** START OF Supplied passage **

This is helpful. The paedo sees in Rom 4:11 Paul teaching that circumcision was more than just a sign to Abraham, but a sign to all his visible/earthly posterity individually. Circumcision signifies to each and every physical descendant of Abraham the promise to save by faith even those who were not circumcised.

Now, baptism, just like circumcision, is a sign to each and every spiritual descendant of Abraham?



CarolinaCalvinist said:


> We see it as an external ordinance just as we see the baptism of an adult as an external ordinance.



Does the paedo see baptism as simply an act of obedience?



CarolinaCalvinist said:


> Water baptism saves neither a man nor a boy. Furthermore, baptism does not guarantee that a man who professes faith is truly a believer anymore than it guarantees that a child will grow up to believe and get the benefits signified in his baptism.



I am happy the everyone agrees on this one!



CarolinaCalvinist said:


> However, both the adult and the child are part of the visible church. And just as many circumcised apostates met their destruction in the OT, so many baptized apostates will meet theirs in the NT age. We have examples of this in scripture.

** END OF Supplied passage **
** START OF Data for the task **

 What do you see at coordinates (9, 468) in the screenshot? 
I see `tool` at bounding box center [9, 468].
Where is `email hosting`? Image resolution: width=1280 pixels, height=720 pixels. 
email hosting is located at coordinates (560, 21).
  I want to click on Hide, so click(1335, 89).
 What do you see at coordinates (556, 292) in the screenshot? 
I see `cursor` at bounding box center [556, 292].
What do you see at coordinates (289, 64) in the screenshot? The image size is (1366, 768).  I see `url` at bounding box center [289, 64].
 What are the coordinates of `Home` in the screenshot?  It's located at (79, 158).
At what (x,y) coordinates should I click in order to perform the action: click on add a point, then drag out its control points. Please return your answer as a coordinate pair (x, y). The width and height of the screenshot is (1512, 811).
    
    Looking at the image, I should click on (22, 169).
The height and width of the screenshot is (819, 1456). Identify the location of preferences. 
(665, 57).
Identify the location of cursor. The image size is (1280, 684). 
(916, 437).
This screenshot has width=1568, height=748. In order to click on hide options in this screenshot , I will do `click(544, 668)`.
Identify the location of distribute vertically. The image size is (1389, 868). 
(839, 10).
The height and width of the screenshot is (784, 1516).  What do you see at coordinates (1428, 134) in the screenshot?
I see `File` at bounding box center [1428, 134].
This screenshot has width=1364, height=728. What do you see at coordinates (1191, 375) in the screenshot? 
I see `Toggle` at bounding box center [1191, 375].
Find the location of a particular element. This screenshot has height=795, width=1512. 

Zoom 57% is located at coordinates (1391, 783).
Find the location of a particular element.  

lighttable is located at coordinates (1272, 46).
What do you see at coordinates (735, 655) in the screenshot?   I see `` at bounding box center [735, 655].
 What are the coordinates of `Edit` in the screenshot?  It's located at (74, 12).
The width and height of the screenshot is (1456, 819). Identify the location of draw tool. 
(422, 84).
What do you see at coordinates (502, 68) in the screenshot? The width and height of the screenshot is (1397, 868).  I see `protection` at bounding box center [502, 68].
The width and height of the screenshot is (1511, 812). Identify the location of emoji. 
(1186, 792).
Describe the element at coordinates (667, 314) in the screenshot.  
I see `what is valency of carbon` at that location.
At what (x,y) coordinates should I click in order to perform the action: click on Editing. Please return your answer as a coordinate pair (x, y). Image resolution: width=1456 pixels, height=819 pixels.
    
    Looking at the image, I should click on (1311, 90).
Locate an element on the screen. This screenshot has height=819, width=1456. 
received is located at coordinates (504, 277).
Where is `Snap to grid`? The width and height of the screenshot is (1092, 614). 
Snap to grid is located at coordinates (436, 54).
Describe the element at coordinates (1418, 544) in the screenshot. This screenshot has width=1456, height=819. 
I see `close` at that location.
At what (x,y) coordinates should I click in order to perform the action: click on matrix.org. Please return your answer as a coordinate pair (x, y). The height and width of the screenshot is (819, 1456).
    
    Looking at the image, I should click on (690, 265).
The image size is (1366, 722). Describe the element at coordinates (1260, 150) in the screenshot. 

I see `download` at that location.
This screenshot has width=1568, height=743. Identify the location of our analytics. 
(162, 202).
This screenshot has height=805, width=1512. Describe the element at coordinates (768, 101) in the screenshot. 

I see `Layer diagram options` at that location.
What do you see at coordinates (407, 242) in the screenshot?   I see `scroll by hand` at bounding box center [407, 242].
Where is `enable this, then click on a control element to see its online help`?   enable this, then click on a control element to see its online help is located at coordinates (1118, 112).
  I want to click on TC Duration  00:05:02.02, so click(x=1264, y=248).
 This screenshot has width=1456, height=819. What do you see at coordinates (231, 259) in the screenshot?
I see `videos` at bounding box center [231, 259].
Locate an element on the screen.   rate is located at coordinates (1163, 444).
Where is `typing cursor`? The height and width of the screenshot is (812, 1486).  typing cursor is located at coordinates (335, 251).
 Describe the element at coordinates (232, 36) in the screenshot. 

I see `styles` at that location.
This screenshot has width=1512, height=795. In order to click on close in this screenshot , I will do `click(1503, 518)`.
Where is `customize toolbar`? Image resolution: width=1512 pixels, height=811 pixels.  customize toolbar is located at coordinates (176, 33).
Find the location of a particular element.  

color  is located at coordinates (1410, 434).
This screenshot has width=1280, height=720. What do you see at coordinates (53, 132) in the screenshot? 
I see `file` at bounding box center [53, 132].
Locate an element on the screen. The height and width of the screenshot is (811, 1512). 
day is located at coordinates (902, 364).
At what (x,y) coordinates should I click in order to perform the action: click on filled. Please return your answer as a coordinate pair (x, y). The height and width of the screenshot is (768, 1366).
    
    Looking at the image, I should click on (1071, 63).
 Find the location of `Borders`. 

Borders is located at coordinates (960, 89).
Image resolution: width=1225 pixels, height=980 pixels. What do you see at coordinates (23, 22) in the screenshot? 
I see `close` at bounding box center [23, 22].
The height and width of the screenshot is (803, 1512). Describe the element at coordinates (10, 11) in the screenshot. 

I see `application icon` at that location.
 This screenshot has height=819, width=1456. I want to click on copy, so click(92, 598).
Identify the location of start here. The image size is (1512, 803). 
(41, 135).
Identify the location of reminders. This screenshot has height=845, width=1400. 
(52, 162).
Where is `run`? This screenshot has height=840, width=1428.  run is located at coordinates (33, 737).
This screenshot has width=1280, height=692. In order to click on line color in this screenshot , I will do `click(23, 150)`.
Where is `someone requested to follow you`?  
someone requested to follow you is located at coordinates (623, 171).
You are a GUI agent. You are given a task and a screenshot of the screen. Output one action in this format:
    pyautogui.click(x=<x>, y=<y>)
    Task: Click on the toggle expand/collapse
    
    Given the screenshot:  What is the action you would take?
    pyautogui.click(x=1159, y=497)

** END OF Data for the task **

**Task set**
**1)** According to the forum thread, in which verse does the paedo see Paul teaching about circumcision?
**2)** Rewrite the records as a Markdown table with columns Row and Line, starting with the line that contains "coordinates (1118, 112)." and going on through the line that contains "coordinates (335, 251).". Leave out blank lines.
The forum thread and the records have no connection to each other.

**Correct answers**
**1)** Rom 4:11

**2)**
| Row | Line |
|---|---|
| 1 | Where is `enable this, then click on a control element to see its online help`?   enable this, then click on a control element to see its online help is located at coordinates (1118, 112). |
| 2 |   I want to click on TC Duration  00:05:02.02, so click(x=1264, y=248). |
| 3 |  This screenshot has width=1456, height=819. What do you see at coordinates (231, 259) in the screenshot? |
| 4 | I see `videos` at bounding box center [231, 259]. |
| 5 | Locate an element on the screen.   rate is located at coordinates (1163, 444). |
| 6 | Where is `typing cursor`? The height and width of the screenshot is (812, 1486).  typing cursor is located at coordinates (335, 251). |